Dow has launched two new ionomers set for use in cosmetic product packaging, claiming to incorporate renewable and circular feedstocks from plastic and bio-waste streams.

SURLYN REN ionomers are produced from bio-waste sourced from the by-products or waste residues in other industries, e.g., used cooking oil. As a result, it is believed that the raw feedstock will not consume extra land resources or compete with the food chain, instead being incorporated into new materials.

On the other hand, SURLYN CIR ionomers are produced from mixed plastic waste processed through chemical recycling technologies. By breaking down the plastics into their basic chemical elements, the process is said to divert waste from incineration or landfill and produce a raw material that offers similar benefits and performance to virgin fossil feedstock.

Both production processes are ISCC PLUS-certified on a mass balance basis.

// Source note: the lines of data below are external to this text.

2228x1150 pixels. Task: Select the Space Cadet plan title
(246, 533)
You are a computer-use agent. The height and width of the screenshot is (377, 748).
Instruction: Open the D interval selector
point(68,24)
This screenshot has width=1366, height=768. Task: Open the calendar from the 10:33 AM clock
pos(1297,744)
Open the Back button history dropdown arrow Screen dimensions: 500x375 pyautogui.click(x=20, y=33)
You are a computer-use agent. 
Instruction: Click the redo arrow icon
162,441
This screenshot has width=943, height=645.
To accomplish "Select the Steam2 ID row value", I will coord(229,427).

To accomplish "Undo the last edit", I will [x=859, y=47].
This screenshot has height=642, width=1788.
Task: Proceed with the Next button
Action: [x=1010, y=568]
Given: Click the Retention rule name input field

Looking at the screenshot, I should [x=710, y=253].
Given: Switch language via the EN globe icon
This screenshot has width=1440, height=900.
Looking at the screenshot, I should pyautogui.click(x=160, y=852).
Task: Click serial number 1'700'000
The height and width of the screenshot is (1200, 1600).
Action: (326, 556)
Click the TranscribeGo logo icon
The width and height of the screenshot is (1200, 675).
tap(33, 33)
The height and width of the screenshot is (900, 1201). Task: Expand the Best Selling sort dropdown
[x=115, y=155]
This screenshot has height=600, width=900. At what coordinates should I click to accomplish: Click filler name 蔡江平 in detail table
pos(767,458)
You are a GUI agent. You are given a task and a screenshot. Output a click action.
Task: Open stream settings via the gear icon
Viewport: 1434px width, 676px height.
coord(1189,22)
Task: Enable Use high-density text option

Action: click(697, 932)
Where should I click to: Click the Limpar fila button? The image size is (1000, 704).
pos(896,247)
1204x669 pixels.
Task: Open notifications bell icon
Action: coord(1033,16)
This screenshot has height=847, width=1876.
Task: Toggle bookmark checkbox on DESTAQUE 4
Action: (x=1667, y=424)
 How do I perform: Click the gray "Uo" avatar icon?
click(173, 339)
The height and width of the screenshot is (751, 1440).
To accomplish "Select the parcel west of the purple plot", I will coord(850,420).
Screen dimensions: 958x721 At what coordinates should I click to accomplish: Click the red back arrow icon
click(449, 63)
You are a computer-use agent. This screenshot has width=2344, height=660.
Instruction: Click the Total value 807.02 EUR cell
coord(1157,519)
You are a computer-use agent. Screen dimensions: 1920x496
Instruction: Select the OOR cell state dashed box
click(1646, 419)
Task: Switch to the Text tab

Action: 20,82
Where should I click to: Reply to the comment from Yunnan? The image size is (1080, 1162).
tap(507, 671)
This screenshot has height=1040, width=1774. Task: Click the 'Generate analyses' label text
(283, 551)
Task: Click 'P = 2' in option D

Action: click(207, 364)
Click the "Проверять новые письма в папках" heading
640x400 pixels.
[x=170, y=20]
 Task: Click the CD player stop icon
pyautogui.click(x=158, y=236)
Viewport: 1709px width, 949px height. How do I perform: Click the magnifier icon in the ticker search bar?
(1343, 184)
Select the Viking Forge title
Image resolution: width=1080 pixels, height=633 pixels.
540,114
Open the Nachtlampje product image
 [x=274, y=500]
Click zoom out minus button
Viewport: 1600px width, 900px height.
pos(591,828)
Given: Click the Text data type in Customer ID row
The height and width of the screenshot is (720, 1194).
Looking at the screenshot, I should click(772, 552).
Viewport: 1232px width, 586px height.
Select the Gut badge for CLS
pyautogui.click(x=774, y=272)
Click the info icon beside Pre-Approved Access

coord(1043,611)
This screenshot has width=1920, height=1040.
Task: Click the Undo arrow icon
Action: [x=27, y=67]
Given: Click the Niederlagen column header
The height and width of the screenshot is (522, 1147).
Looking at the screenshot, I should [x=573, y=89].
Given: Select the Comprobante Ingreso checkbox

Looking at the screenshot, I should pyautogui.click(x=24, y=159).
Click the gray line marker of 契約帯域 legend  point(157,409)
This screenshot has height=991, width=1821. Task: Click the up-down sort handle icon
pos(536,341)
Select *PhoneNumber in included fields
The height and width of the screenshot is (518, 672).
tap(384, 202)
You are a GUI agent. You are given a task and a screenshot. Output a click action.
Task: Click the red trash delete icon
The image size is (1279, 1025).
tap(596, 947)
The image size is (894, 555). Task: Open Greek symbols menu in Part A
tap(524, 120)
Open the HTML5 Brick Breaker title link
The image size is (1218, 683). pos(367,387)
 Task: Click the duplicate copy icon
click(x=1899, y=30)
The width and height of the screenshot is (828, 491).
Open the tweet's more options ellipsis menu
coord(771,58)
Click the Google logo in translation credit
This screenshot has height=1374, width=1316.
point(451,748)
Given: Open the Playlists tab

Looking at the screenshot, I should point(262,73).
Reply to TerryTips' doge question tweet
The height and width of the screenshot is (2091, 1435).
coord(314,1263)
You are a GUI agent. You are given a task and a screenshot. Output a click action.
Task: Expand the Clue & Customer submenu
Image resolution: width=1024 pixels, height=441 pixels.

The grades expect to help beauty brands and manufacturers create eye-catching, high-performance, and sustainability-minded packaging, with LVMH Beauty already supplying the grades for future use.

“SURLYN REN and SURLYN CIR are a major step forward in creating sustainable packaging for the cosmetic industry,” says Daniella Souza Miranda, global business director for Circular & Renewable Solutions at Dow. “We are incredibly proud alongside LVMH Beauty to pioneer using renewable and circular materials to manufacture premium cosmetic packaging.

“These products will not only support LVMH towards their sustainability goals but will also contribute to Dow’s bold ambition to transform waste and deliver 3 million metric tons per year of circular and renewable solutions by 2030.”

Earlier this year, Dow announced its partnership with LVMH Beauty, in which plastics made with recycled and bio-based feedstocks will be used to create perfume and cosmetic product packaging.

Stella McCartney Beauty has also incorporated up to 90% mass-balanced certified renewable feedstock content into refill containers for skin and eye care products, while an ionomer resin created by DuPont has been injected into some of the new packaging designs for Coverpla’s Koesio Parfums brand.